One of the common points of resistance on the part of designers is the perceived lack of control. The concern is that if they can’t control with pixel-perfect accuracy the way something is displayed on the internet, then their design would be compromised or might simply not work. What can too easily be dismissed as control freakery can be logically traced right back to the days where print design was the dominant medium. Back then, designers could more or less control how people viewed their work, because it was in print. Everything from the font, colours, resolution and the material or substrate that it is printed on was under complete control of the designer within the constraints of the project’s budget. The reality now though is that with the internet none of these things can be controlled by the designer. Not one. They can be heavily influenced for sure, but never guaranteed.
Faced with the advent of the internet and subsequent decline of the print industry, designers simply took their work processes and applied them to the internet and at the time this made sense since there was no order to the internet at all, and this seemed like a good way of imposing it. This is why we still hear and work with print-related terminology that has been applied to the web (points, guttering, etc). But treating the web as if it is a screen version of a magazine or brochure does not really work very well.
As an example, consider a simple web design that consists of text only. As we know, that website can be viewed on any number of devices and viewports. Even if you were to create a fixed-width design, different devices will still render the website differently. If we attempt to create an identical experience on all devices then assumptions will have to be made – assumptions which will invariably be wrong for the majority of users, given the huge variety of viewing platforms and settings available. A Windows machine displays text slightly differently from a Mac, for example, because the text is rendered differently on each platform. There is an excellent article over on Smashing Magazine that discusses the detail of font rendering on different platforms, and differences exist even between browsers on the same operating system.

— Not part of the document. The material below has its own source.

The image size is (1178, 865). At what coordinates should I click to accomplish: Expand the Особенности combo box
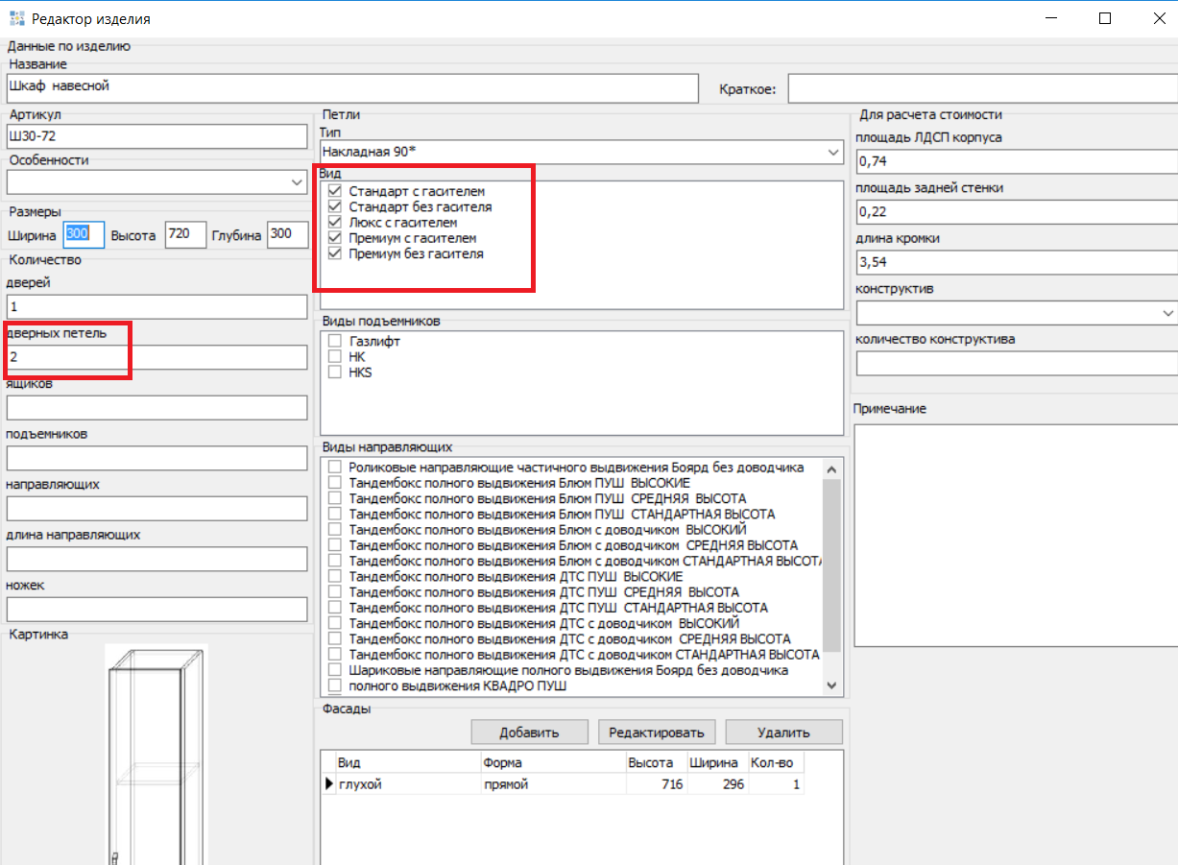tap(295, 181)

And this is with so-called ‘web safe’ fonts! What about the exciting new world of web fonts from Google Fonts and Adobe Typekit, amongst others? (And I really mean it when I say exciting – RIP image replacement!). Just to confuse matters further, consider the wonderful new world of retina display which not only exists on mobile devices but now on laptops as well. The fact of the matter is that you cannot control the way users view even the most basic elements of your design on the web – so please stop trying.
What it all boils down to is content. On the internet, content is king. It is the lifeblood of the internet and links are the glue that holds it all together. Without either of these things, there is no internet. You could have the best website design in the world but without relevant content no one will care. So, if you design a website for a single use case (ie desktop display) so that it is fantastic in one situation but rubbish in all others, then you are cutting out a huge swathe of your potential audience. If you do not cater for the entire audience, then the website will fail. Your client will wonder why their Google ranking is number 537 and no one is buying stuff from them, signing up for their service, sharing their carefully crafted content or whatever it is that they have set out to do. So, in the end you do have to compromise somewhat. Accept a slightly simpler interface on smaller devices to cater for the 30% (or thereabouts) of the market that are currently using mobile, but keep the full-on-design-fest widescreen site for desktop devices. This way, you can still be your usual creative self, without denying a decent user experience to a large and growing segment of your audience.

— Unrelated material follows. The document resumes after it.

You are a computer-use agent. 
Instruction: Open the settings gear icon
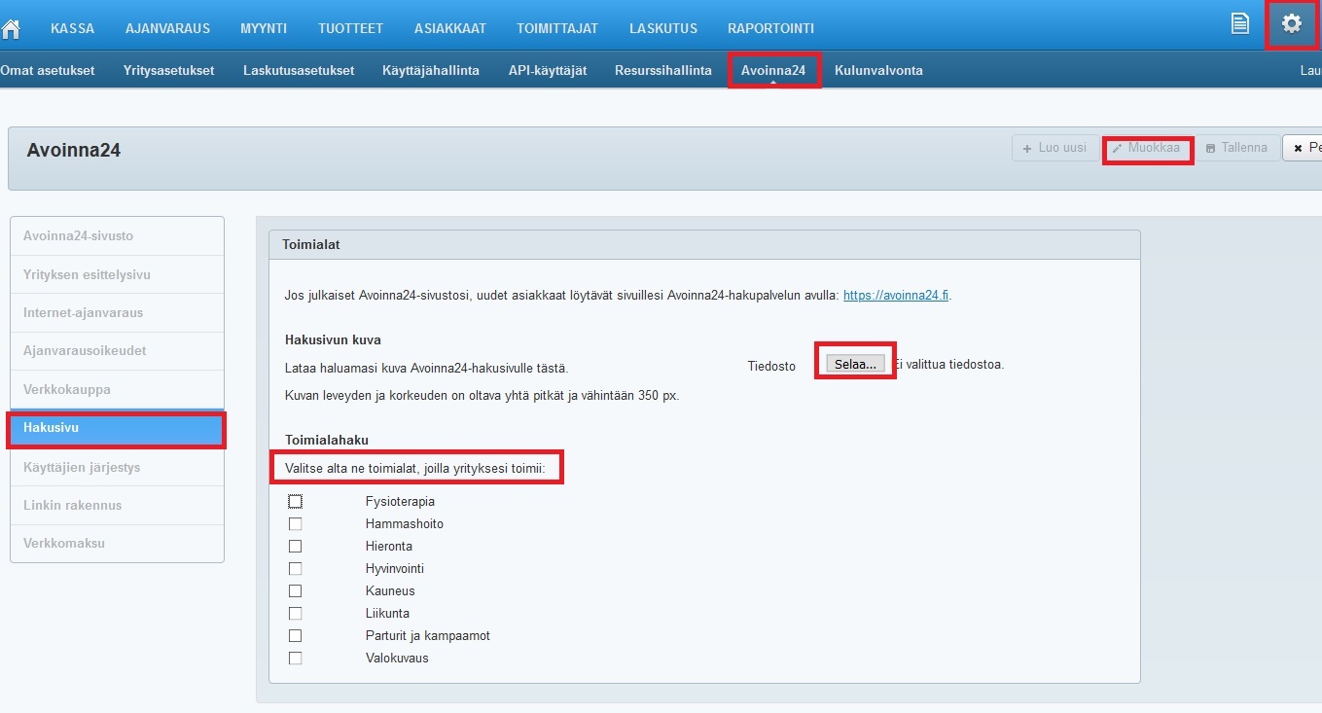(1291, 24)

And then there are clients. Some clients still cling to the notion that their website should look exactly the same on all devices and browsers. This pixel-perfect expectation has been largely created by the practice of showing clients Photoshop designs early on in the design process. They (quite reasonably) expect the end product to be the same. The answer to this is simply education, and ditching the reliance on Photoshop mockups in the development process.
So, how do we do this? How do we ditch Photoshop? After all, there is no ‘Photoshop in the Browser’. The solution is to not ditch Photoshop at all, but simply change the way it is used. Instead of the pixel-perfect mockups of yesteryear, we can use it to help develop a ‘Visual Language’. One way of doing this is with the use of ‘Style Tiles’ which are like visual snippets of design somewhere between a mood board and a fully-fledged mock-up. Think Dribbble but with your own design work – after all, everyone loves Dribbble, right? There is an excellent article about style tiles, complete with a handy .psd template for starting your own right here.
One of the common complaints about responsive web design is that the designs tend to be quite simple and minimal. Now, I’m not saying that simplicity is a bad thing (often it is a great thing), but I completely understand this. I believe there are two reasons for this approach:
- Necessity. The simple fact is, there is less screen real estate on mobile devices so some degree of simplicity is going to be necessary. This does not, however, mean that the widescreen experience should be similarly simplistic.
- At the moment, responsive web design is firmly in the domain of developers because the design process usually happens in the browser. Unfortunately, we all know what happens when developers are responsible for design.
So, based on the first reason we have established that design is still very important, and that it should not be left entirely up to non-design oriented developers to do the design work, as illustrated in the second point. Quite simply, designers need to be involved. This is why, irrespective of how things have been done in the past, designers and developers need to collaborate right from the start or it just won’t work. Communication is the name of the game here – and communication is where traditionally things have fallen down. A little ironic, considering the fact that the internet is the greatest communications technology ever invented in the history of the world.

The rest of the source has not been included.